Auth Header in Fetch Redirects (Chrome v119+)

[sachinjain024]

Hey everyone, We're building Requestly - An Open-Source Chrome extension to intercept & modify HTTPs requests. One of the major use cases of Requestly is to redirect the APIs from production to the staging/local dev environment.

Post chrome v11 release in the first week of November, lots of Requestly users have started complaining that their redirects have started failing with 401 error. Here is the github issue in Requestly repo.

Upon further investigation, we found this happening in Chrome v119+ users. We would like to know how to solve this in MV2 and MV3, respectively.

One suggestion for MV2 is to monkey-patch the fetch request and pass the auth header to the background to add the auth header explicitly in the case of cross-origin redirect. This might work, although it seems too hacky of a solution.

We couldn't think of any solution in the MV3 approach. We'd appreciate the help here.

[oliverdunk]

To provide a bit of extra context, this change was made to align with the spec and sounds like it is already the behaviour in Firefox and Safari: https://groups.google.com/a/chromium.org/g/blink-dev/c/3Zt4UHbynYA/m/9CZ3fFdnAQAJ

I think an interesting question to ask is if we should provide something to support this use case in DNR. I'm not immediately sure what that would look like, but this seems like a reasonable use case.

[sachinjain024]

Since the MV3 timeline has also been released, we'd appreciate some solution for MV3.

A separate line of thought is whether browsers should consider redirects to localhost/127.0.0.1 as cross-origin redirects. IMO redirects to localhost(s) should be fine, and auth headers should be passed along.

This will not solve 100% of the problem but should cater to a bit though.

[bershanskiy]

@sachinjain024 Is this still an issue for your extension? Looks like you had a fix which was reverted at some point.

[rustyzone]

I recently found this to also be the case for any custom headers provided (that I had tested) unless the URL was included in host_permissions or permissions.
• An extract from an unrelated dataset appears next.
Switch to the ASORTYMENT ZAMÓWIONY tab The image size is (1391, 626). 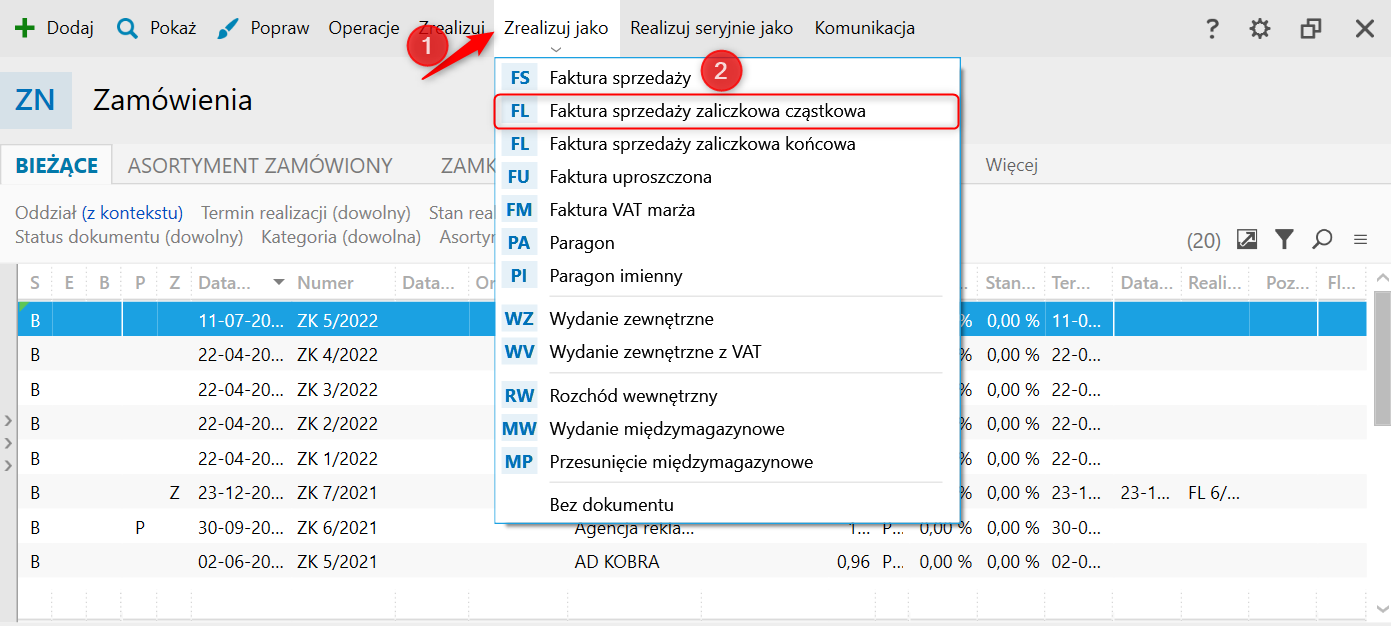click(260, 166)
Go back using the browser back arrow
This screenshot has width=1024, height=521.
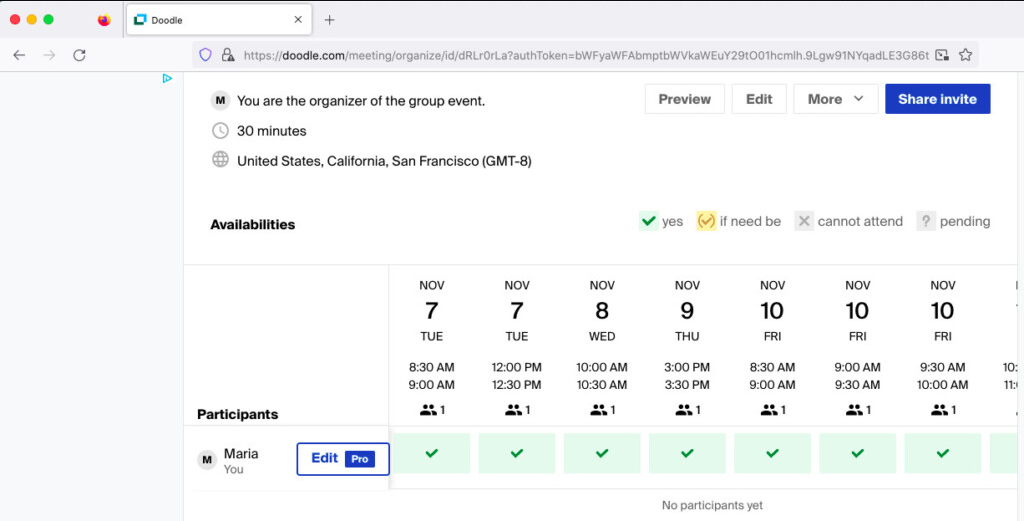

Downloading & running these will show a not valid json error etc.. as these are dummy api urls, but if you remove the entry from the host permissions it will have a cors due to the custom header.

Examples:
MV3: play.web-extensions.dev link

MV2: play.web-extensions.dev link

[sachinjain024]

@bershanskiy For MV2, we have found a fix. We had to revert it because of a regression, but the solution won't work for MV3.

For MV2, we have monkey patched the window.fetch object and checked if there is a cross-origin redirect configured in Requetly on a particular fetch request; then, we copied the auth header to the x-auth header.

In the onBeforeSendHeaders handle, we copied the x-auth to the auth header and removed the x-auth header. We also had to handle the CORS issue due to adding this custom auth header.

We can't take this approach in MV3, as we don't have the necessary controls with MV3 API due to its declarative nature, and that's why it is important for us to have a solution for this when we do the complete MV3 migration. We're almost 80% done with our MV3 migration; this is a blocker for us.

We will really appreciate any help here!

[nafees87n]

Upon investigation, it has come to attention that this change affects not only fetch redirects but also XHR cross-origin redirects. We have observed that the Authorization header is not forwarded in both cases.

[oliverdunk]

I've left a comment in the fetch WG summarising the feedback here: whatwg/fetch#1631

So far, this only seems to impact a small number of unique use cases. I appreciate that in those cases, this is very important of course, but it does make it harder to prioritize any changes to either the web API or extensions.

Please keep the feedback coming especially if there are any new use cases. In the meantime, I'll keep an eye out for updates in the fetch issue.